[Stored records]
⟨

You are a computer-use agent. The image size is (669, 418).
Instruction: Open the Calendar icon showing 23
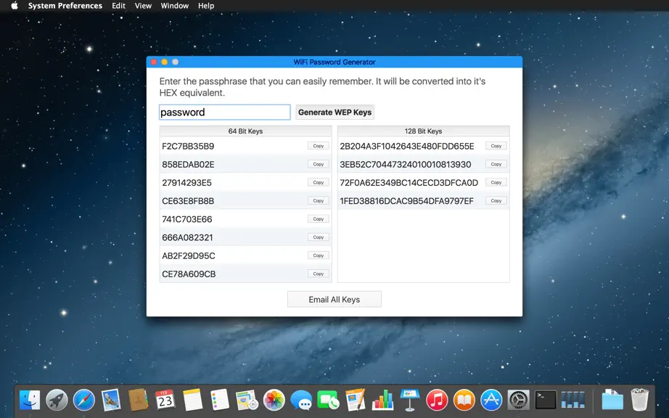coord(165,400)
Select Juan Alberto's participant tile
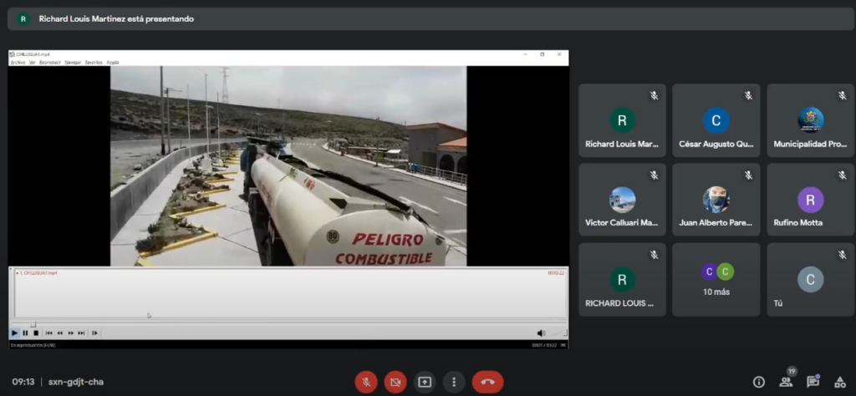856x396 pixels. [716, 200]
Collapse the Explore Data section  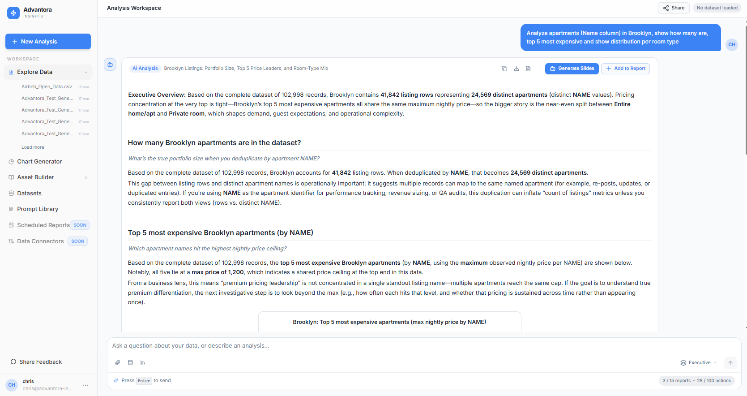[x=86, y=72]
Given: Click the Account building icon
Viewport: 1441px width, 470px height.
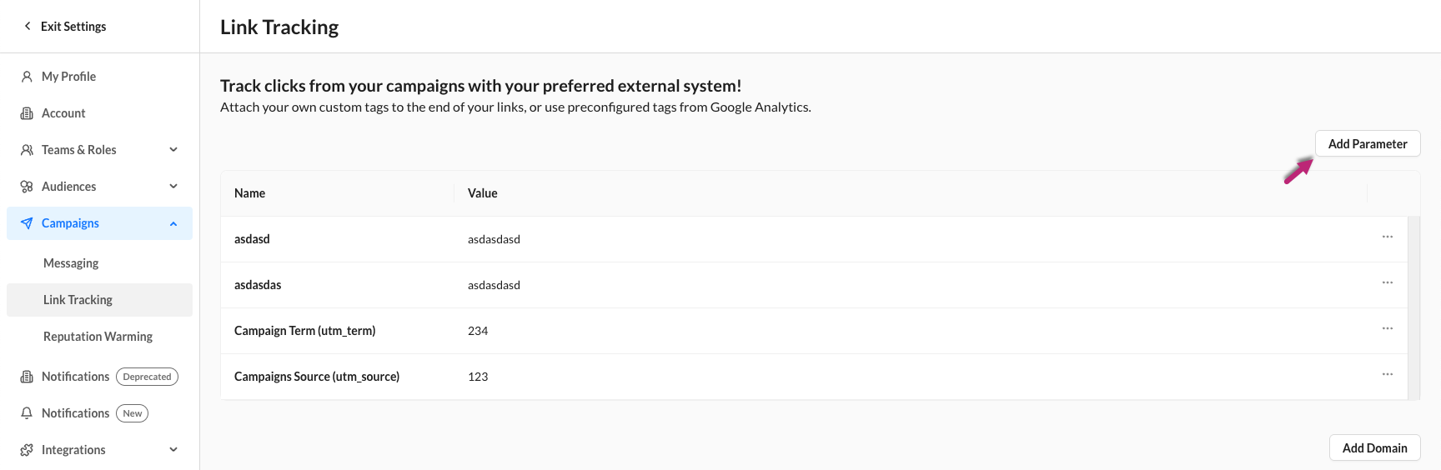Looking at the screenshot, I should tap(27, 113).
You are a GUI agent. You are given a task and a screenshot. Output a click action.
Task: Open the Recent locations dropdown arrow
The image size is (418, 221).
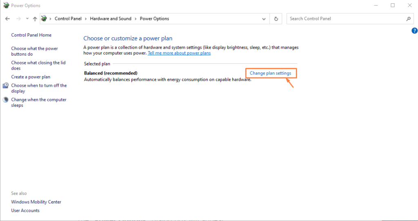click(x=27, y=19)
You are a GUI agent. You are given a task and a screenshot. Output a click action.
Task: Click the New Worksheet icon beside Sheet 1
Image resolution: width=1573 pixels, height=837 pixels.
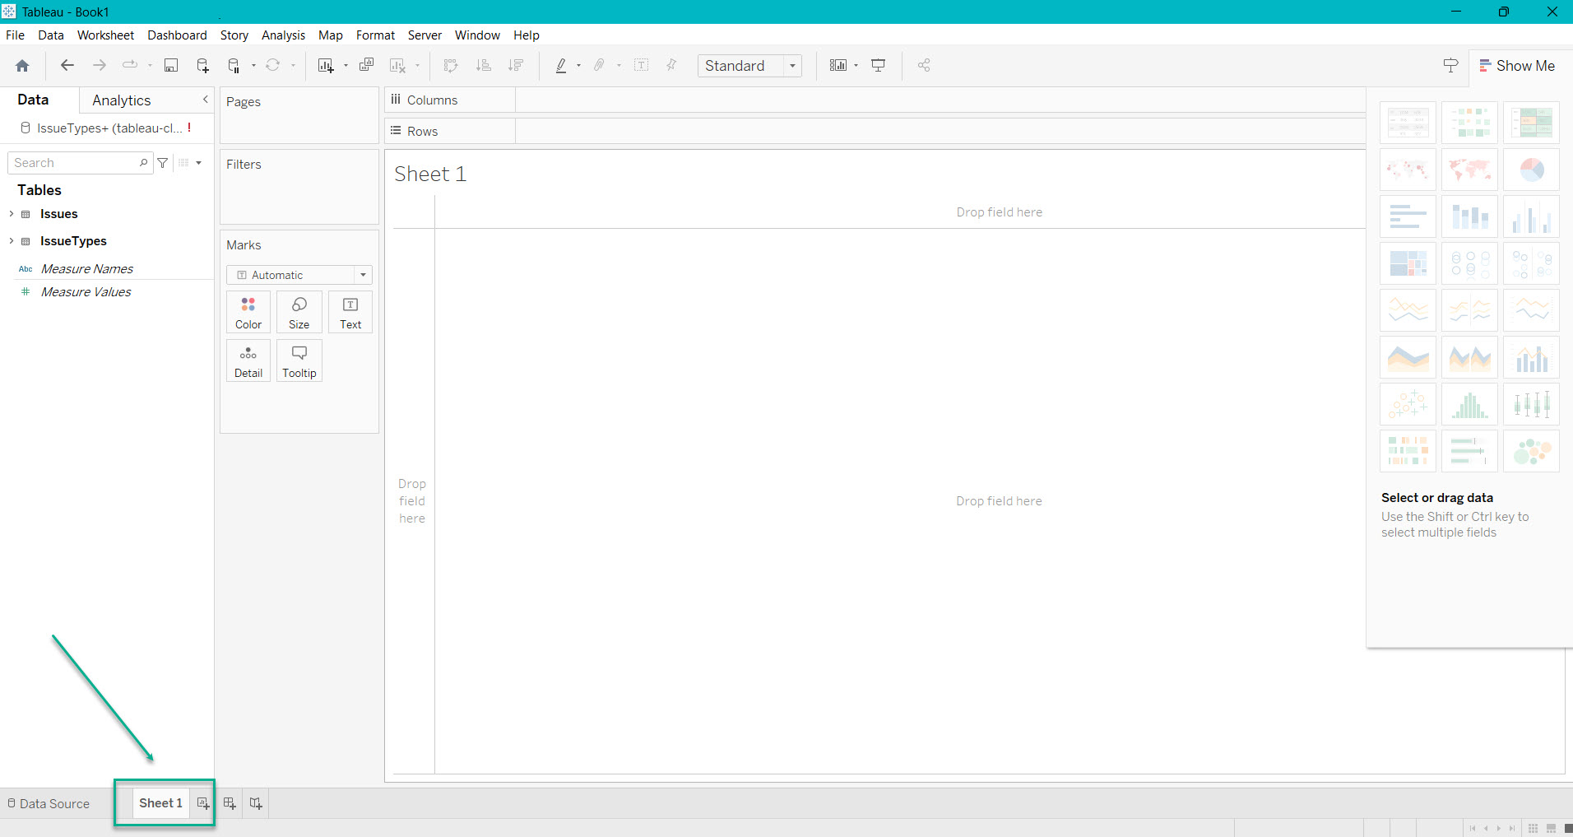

⟩
⟨

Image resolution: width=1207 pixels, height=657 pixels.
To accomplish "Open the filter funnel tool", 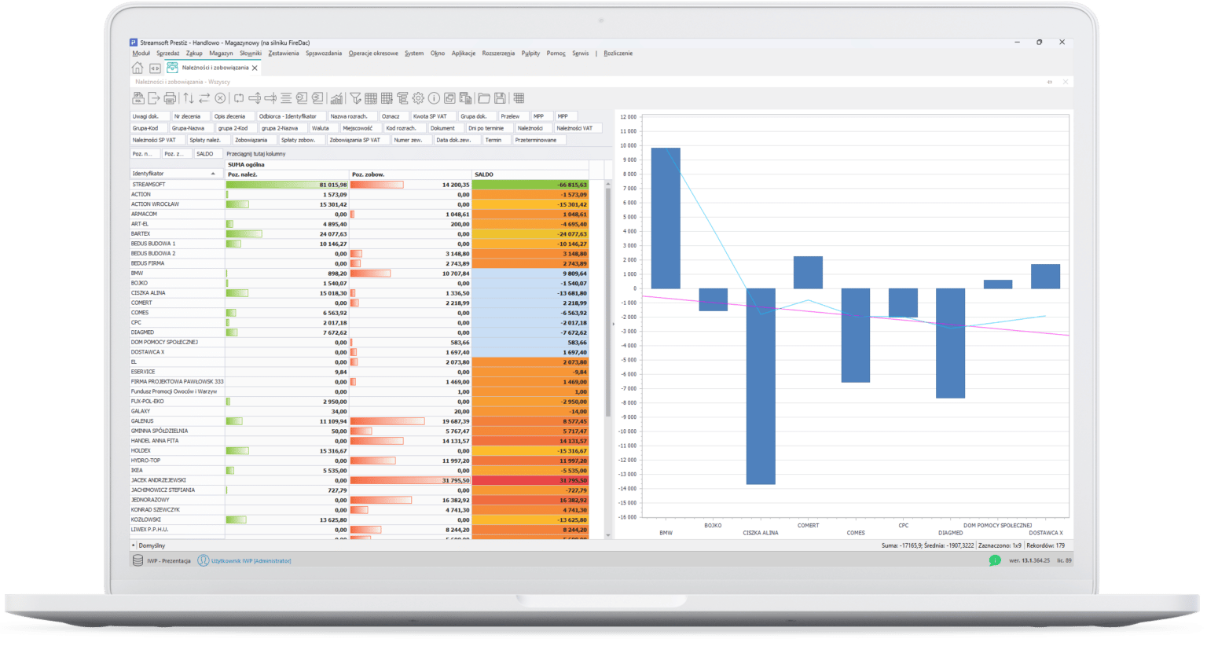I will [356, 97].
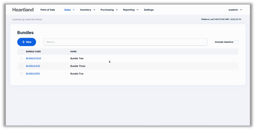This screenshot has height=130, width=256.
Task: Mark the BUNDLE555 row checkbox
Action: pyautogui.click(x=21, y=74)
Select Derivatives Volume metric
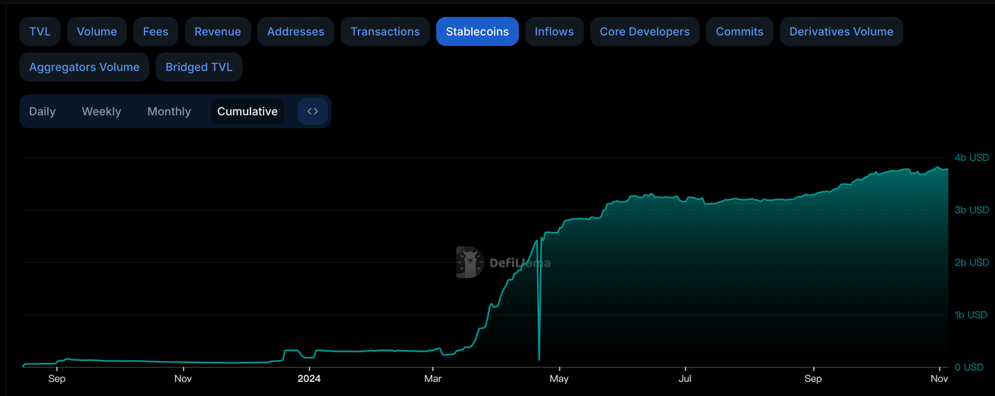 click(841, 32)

⟩

• [Action item]
Whenever the string "resolution" occurs in a line of the entries above, copy that line.

• [Solved exercise]
Image resolution: width=1573 pixels, height=837 pixels.
Image resolution: width=1207 pixels, height=657 pixels.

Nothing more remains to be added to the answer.